I don't believe that God is for slavery. I can only speak to the teachings of Christ found in the Bible by him and his disciples.
I really don't think zeitgeist is a supernatural phenomenon. I think it refers to the prevailing attitudes of the time.
That is likely true. Tell that to Dawkins. He calls it a "force". My thoughts are that he was getting past his prime when it came to debating.
I broadly agree that in our evolutionary past living in small kin groups would encourage cooperation and good behaviour as it would be beneficial for survival. I can see that empathy can bring about good behaviour, and empathy seems a part of our nature.
It is still just conjecture. How would he prove it since he wasn't there? You should hold the same standards you use for Atheists that you use for Christians.
But I think something else is going on as well regarding morality. Good and evil, right and wrong are abstract concepts that will occur to creatures such as ourselves capable of abstract reasoning. It's really not hard to realise that something is unfair, therefore wrong. It's not hard to realise that causing others pain and suffering is wrong because of what pain and suffering is, and we know we wouldn't want it for ourselves.
The hard part is realizing that a mindless, amoral process can bring about such creatures.
See above for foundations for a secular concept of being good.
You have to be more specific. I'm don't know what you are talking about.
And in the context of what Dawkins is talking about, the universe itself, that is exactly what we see.
????
Lennox seems to miss something here, Dawkins was talking about the universe we find ourselves in, he is not talking about us as self conscious creatures who because of our intellect can understand the concepts of right and wrong. With practice and education, our minds can rise above just dancing to our DNA.
Lennox isn't missing a thing, imo.
This is the conclusion Lennox came to after reading Dawkins "...

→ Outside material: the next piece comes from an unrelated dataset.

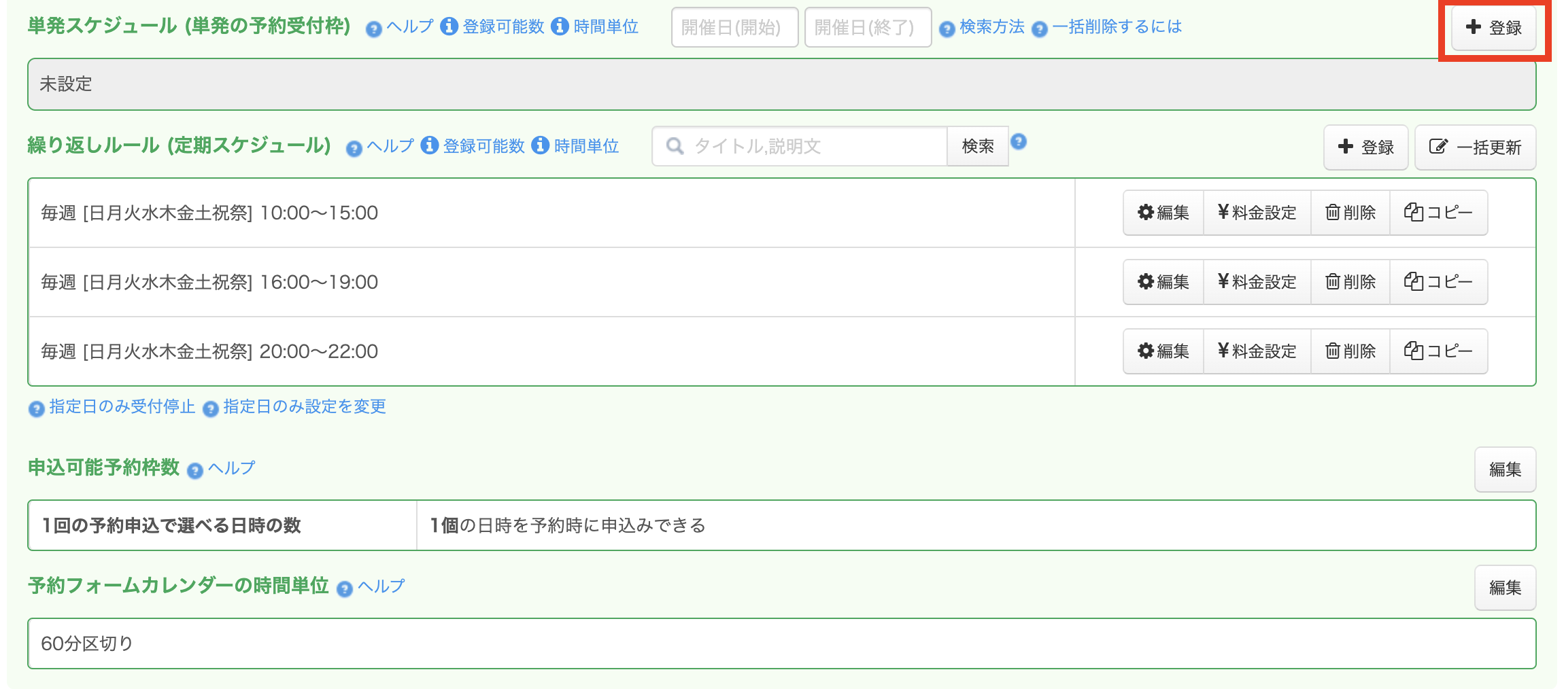The image size is (1564, 689).
Task: Open the 指定日のみ設定を変更 link
Action: pyautogui.click(x=304, y=406)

The universe that we observe has precisely the properties we should expect if there is, at bottom, no design, no purpose, no evil, and no good, nothing but pitiless indifference. DNA neither knows nor cares. DNA just is. And we dance to its music.”
And he further concluded "if good and evil don’t exist, there is no evil and no good, nothing but blind pitiless indifference, how can it possibly make sense to talk of the evils of religion or of the good of atheism? Now I know that you suggest elsewhere that we have to rebel against our genes, but that creates to my mind an immense problem with what you say because if we are nothing but our genes dancing to the tune of our DNA, what part of us can rebel against them?
So I want to suggest this, that far from atheism delivering an adequate explanation for morality it dissolves it, and it’s a problem that’s been around for centuries. How can something mindless and impersonal like the universe impose a sense of morality upon us? And David Hume, a philosopher whom you quote, pointed this out very clearly. He said: “You just cannot get an ought from an is. You cannot derive morality and ethics from matter and energy. You can not go from facts to values.”
If Lennox's conclusions are true, then Dawkin's description of the world is not true. Something is missing and that something is God.
Of course there is no basis for morality in the universe itself, but there is a basis for morality in our minds that are capable of understanding the concepts of fairness, right and wrong.
How are our minds capable of knowing good from evil, right from wrong if the mindless process that made us has no concept of these things?
Where do those concepts come from?
Cat's are not morally accountable for cruelly playing with their prey before they kill it, because they aren't capable of understanding the consequences of their actions. We are morally accountable creatures because we are capable of understanding the consequences of our actions.
I agree. Children are the same as cats when it comes to morality when they are first born.